Task material
* * * * *

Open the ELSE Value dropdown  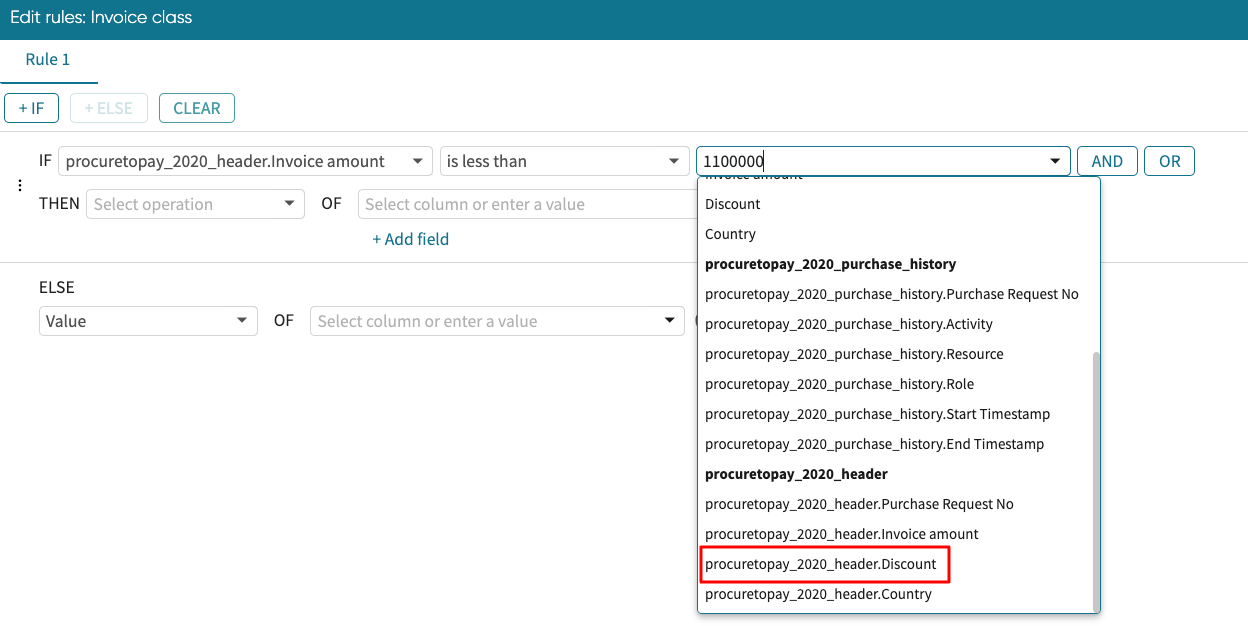coord(147,321)
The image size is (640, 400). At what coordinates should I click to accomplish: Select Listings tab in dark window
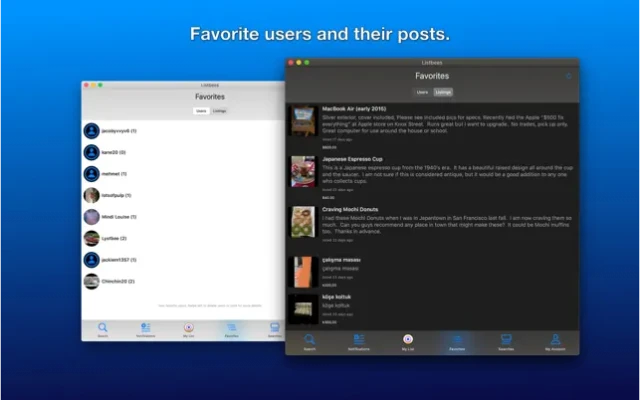pyautogui.click(x=443, y=92)
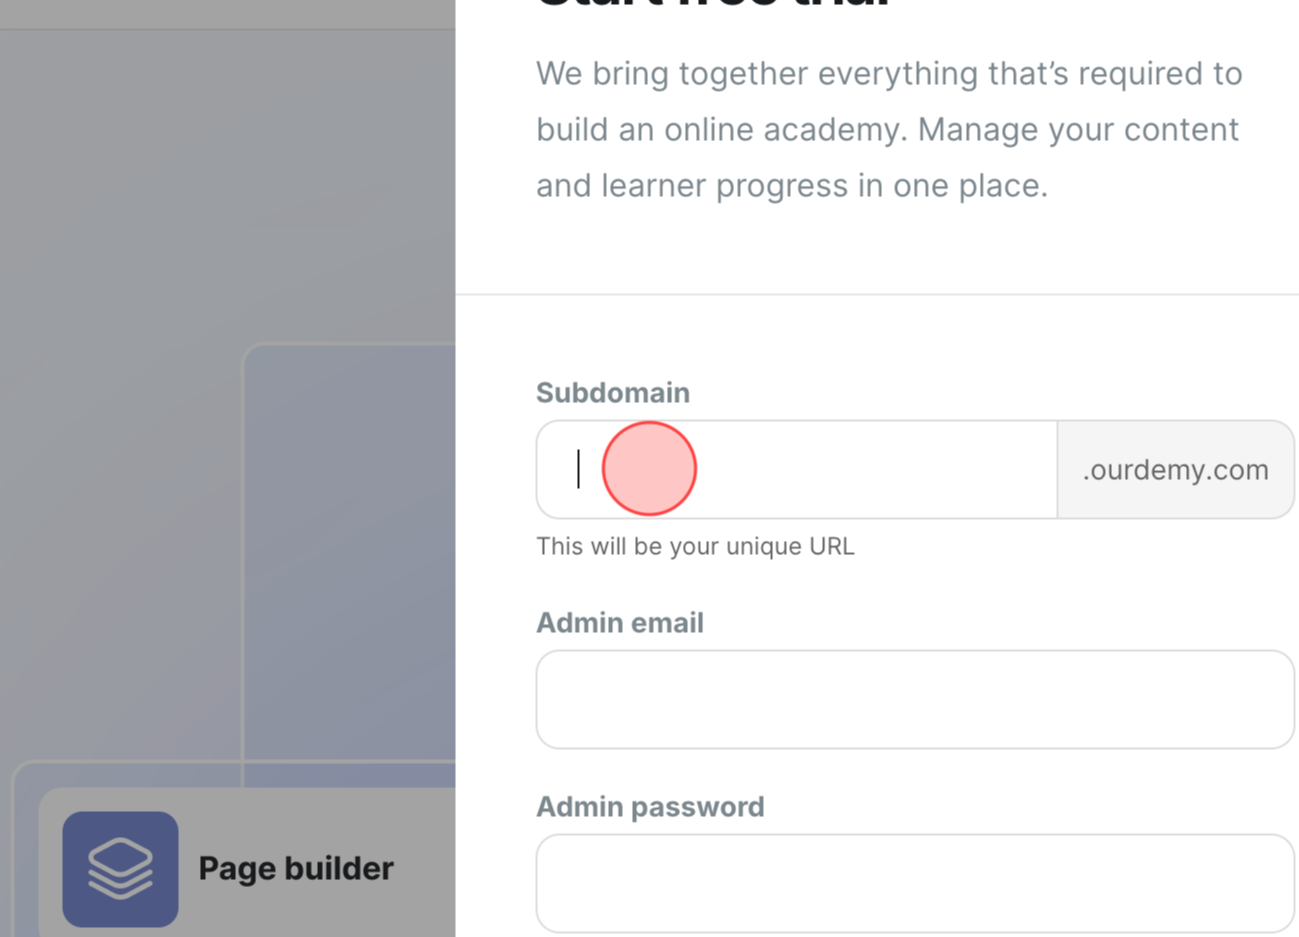1299x937 pixels.
Task: Focus the Admin email text box
Action: point(914,698)
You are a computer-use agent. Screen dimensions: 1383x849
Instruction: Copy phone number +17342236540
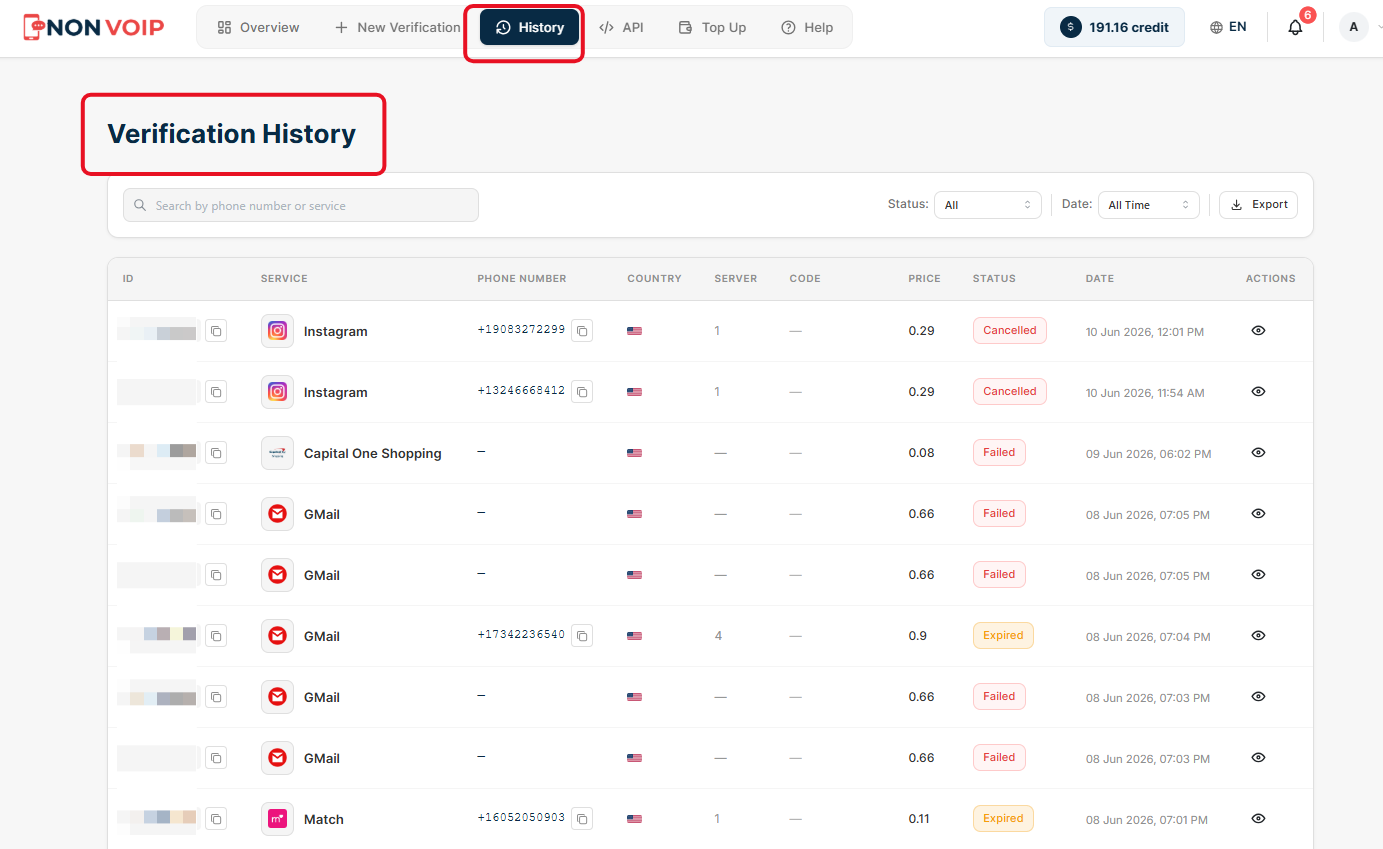click(x=582, y=635)
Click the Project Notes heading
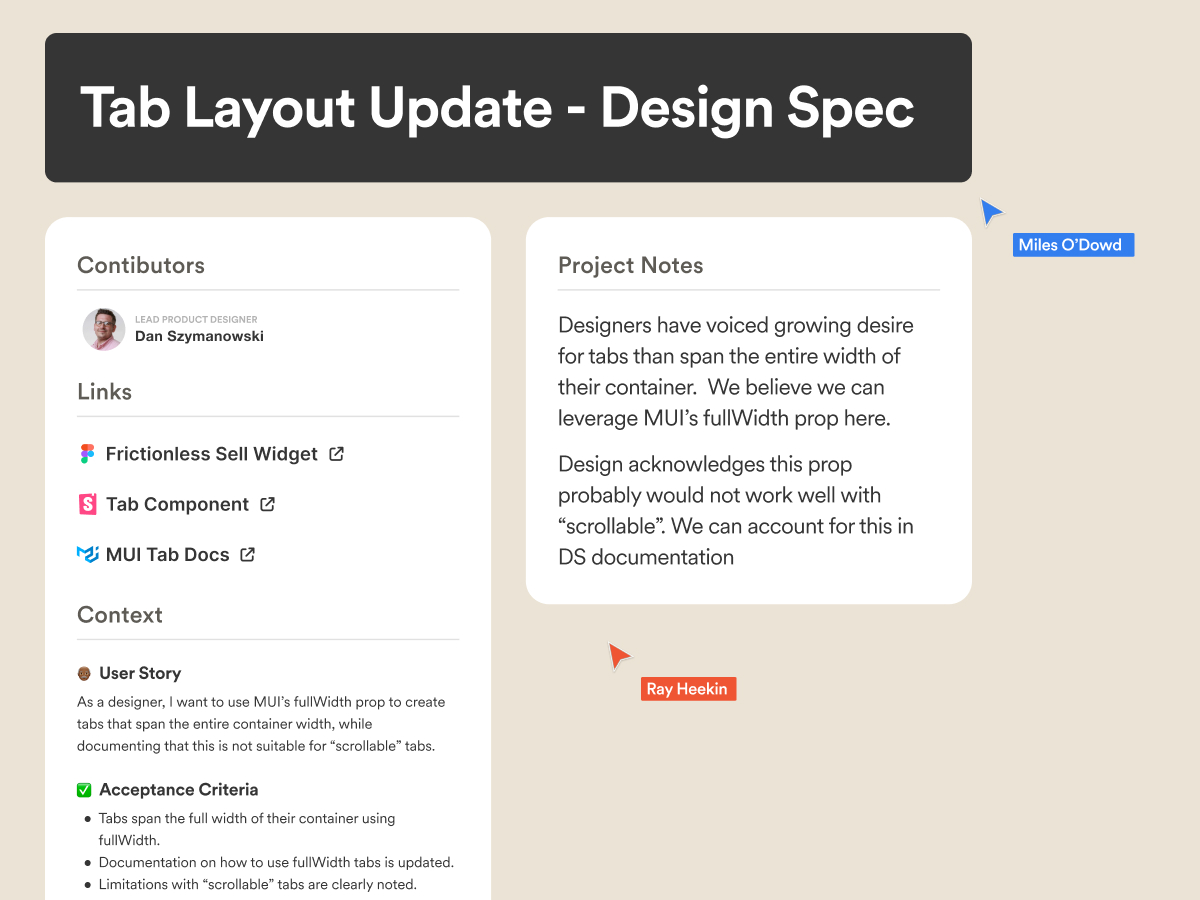Image resolution: width=1200 pixels, height=900 pixels. pyautogui.click(x=630, y=265)
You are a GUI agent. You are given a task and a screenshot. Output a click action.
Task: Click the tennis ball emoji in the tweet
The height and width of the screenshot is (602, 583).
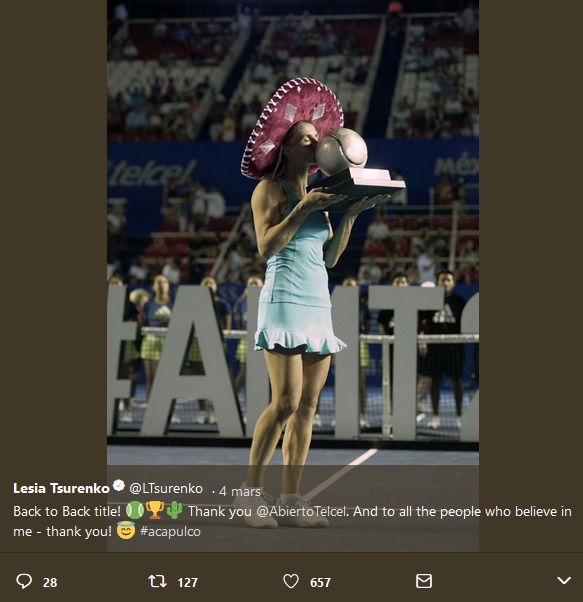click(x=134, y=510)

* * * * *

What to produce
In the records above, find the line with "The image size" and copy from it through the last line exactly, without the pictures.

Solved problem
The image size is (640, 400). At what coordinates should I click to accomplish: Select Listings tab in dark window
pyautogui.click(x=443, y=92)
1299x937 pixels.
Task: Focus the Admin email text box
Action: point(914,698)
You are a computer-use agent. Screen dimensions: 1383x849
Instruction: Copy phone number +17342236540
click(x=582, y=635)
Click the Project Notes heading
Image resolution: width=1200 pixels, height=900 pixels. pyautogui.click(x=630, y=265)
You are a GUI agent. You are given a task and a screenshot. Output a click action.
Task: Click the tennis ball emoji in the tweet
The height and width of the screenshot is (602, 583).
click(x=134, y=510)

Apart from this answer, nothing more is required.